Out-Law News

New EU-US data protection 'umbrella' agreement 'on ice' until US passes new legislation


A new EU-US data protection 'umbrella' agreement has been finalised but will not be put to EU law makers to sanction until the US passes new legislation that would provide EU citizens with new privacy rights when their data is held by US law enforcement agencies, according to a new report.

Technology news outlet POLITICO reported that the European Commission will not ask the European Parliament and Council of Ministers to approve the new agreement until the US laws are implemented. The proposed reforms were laid before the US Senate for approval in June but have not yet been written into US law.

Until this happens the EU-US data protection 'umbrella' agreement will be "an agreed text on ice", a source told POLITICO.
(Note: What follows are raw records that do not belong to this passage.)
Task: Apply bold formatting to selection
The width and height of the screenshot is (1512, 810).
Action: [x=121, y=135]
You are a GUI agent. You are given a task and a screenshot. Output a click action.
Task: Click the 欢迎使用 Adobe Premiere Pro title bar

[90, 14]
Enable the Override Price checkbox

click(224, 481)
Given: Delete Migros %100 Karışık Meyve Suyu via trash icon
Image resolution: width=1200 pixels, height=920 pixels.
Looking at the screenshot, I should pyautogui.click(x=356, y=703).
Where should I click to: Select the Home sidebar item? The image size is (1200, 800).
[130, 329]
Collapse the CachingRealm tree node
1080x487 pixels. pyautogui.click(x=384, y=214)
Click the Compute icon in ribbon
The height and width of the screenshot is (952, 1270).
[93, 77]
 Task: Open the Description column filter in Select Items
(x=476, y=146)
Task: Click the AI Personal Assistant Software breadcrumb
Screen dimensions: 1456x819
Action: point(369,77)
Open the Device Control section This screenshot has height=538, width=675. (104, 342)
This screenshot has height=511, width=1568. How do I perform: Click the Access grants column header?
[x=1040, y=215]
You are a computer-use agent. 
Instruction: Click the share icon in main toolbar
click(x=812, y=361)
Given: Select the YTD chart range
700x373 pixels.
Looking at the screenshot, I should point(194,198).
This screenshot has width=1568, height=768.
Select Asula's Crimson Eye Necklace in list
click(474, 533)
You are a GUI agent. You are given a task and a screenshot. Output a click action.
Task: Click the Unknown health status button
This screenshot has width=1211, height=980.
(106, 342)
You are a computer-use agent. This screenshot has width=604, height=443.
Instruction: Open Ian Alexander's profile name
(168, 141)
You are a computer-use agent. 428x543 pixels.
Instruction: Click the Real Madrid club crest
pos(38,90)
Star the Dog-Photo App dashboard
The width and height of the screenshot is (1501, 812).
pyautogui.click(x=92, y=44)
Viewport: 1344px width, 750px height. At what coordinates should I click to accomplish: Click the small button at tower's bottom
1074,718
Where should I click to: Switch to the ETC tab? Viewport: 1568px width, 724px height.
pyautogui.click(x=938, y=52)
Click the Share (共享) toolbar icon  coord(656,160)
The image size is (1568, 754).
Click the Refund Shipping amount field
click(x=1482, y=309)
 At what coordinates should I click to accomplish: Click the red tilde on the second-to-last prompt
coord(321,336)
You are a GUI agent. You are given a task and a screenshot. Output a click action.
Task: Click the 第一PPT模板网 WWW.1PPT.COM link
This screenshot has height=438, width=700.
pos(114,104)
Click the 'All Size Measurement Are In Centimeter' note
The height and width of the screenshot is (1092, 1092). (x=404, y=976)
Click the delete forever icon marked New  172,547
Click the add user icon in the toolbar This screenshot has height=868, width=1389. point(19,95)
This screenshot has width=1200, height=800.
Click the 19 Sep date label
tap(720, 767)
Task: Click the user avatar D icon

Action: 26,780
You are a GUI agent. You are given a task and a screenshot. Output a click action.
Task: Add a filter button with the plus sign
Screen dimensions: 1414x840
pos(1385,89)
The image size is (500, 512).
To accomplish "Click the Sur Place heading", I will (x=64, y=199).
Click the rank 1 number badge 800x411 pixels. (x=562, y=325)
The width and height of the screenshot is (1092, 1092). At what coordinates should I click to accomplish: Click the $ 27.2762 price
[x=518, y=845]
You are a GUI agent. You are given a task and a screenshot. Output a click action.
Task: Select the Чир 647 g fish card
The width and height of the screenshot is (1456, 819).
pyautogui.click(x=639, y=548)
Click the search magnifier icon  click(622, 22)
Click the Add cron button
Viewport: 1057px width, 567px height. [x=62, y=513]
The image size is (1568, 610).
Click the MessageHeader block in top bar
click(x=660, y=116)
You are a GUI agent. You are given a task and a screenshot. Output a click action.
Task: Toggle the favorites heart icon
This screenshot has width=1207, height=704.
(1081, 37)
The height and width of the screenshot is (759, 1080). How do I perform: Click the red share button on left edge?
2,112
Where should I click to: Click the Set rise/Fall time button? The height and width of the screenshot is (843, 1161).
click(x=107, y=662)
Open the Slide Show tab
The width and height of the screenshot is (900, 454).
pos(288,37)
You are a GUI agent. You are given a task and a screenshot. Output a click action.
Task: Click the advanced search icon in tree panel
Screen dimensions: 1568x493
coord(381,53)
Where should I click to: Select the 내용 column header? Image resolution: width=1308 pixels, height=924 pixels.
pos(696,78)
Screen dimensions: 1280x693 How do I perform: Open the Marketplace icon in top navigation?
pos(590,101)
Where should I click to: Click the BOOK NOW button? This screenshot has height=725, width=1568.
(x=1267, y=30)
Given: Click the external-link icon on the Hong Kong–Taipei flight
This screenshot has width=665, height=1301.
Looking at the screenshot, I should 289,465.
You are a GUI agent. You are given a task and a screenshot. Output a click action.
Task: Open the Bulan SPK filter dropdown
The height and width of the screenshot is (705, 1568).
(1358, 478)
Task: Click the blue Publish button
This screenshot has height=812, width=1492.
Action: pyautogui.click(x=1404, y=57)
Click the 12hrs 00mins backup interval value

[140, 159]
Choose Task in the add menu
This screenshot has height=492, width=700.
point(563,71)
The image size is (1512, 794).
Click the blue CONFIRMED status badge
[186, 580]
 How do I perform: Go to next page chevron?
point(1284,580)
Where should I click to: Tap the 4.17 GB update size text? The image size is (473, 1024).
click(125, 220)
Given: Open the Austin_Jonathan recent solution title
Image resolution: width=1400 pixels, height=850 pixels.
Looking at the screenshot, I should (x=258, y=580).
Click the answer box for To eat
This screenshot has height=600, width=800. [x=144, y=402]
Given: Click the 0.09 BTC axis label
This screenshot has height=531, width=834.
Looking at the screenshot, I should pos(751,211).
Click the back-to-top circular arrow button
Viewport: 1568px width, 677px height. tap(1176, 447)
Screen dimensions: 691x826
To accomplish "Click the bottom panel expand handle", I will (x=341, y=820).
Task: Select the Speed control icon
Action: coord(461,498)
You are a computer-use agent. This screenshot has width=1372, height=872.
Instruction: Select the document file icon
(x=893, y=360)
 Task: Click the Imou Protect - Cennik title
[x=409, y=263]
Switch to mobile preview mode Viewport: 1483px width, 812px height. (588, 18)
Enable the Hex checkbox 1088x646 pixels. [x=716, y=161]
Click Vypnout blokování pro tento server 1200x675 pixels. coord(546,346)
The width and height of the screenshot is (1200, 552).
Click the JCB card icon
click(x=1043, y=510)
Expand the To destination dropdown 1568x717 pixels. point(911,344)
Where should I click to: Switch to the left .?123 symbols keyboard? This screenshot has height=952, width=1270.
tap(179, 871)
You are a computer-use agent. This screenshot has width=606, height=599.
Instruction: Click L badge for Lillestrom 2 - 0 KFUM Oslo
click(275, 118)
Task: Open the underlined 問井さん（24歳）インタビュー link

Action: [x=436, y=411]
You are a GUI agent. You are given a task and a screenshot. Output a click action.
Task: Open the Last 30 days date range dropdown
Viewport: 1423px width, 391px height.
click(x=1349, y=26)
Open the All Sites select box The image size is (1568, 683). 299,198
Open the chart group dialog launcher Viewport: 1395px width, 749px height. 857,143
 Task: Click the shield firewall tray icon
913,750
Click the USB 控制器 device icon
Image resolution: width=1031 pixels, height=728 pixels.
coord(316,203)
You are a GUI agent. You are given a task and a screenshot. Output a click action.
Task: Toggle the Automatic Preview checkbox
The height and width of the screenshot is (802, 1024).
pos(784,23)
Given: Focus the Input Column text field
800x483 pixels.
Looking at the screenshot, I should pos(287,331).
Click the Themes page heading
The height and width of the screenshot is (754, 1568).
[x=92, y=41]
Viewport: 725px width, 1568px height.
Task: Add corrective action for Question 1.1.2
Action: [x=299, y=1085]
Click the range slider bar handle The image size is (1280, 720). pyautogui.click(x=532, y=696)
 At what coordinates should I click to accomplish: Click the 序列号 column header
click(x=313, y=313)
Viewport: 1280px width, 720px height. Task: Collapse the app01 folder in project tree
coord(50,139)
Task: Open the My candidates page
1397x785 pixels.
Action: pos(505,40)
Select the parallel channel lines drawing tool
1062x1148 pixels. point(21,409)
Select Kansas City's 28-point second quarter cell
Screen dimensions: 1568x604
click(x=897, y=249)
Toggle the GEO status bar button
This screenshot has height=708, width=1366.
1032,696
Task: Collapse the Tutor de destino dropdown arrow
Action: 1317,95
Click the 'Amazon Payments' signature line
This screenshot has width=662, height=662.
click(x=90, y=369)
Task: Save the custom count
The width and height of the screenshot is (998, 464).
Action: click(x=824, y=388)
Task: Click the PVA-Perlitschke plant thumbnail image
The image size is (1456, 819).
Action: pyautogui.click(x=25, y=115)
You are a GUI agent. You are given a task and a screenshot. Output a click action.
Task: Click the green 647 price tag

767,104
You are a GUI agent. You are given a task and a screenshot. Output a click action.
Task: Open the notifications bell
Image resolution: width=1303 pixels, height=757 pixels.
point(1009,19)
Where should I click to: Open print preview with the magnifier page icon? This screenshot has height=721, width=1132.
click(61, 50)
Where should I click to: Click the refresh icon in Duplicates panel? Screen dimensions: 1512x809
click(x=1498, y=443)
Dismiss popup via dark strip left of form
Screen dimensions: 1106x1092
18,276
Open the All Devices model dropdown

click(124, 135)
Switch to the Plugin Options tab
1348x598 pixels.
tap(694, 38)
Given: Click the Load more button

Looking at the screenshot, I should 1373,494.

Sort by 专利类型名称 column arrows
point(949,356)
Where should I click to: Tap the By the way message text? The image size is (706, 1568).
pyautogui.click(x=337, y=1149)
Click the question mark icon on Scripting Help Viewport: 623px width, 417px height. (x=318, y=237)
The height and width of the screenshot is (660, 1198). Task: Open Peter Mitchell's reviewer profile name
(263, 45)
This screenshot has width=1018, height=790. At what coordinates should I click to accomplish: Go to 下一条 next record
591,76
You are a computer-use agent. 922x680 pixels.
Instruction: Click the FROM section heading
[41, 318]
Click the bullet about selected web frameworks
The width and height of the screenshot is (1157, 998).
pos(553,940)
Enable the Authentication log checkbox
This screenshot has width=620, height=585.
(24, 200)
The proposed 'umbrella' agreement, once finalised, will apply a privacy framework to personal data that is transferred from the EU to the US for use by US authorities for law enforcement purposes, such as the prevention and detection of crime and terrorism, and vice versa. The agreement itself will not authorise the data transfers but instead will set out privacy "guarantees and safeguards that must always apply" to the information, according to an EU factsheet (3-page / 937KB PDF).

Negotiations on the planned agreement opened in March 2011 but have yet to be concluded. EU officials have been reluctant to finalise the framework until the US gave EU citizens the opportunity to obtain judicial redress in the US where their data is mishandled by US authorities.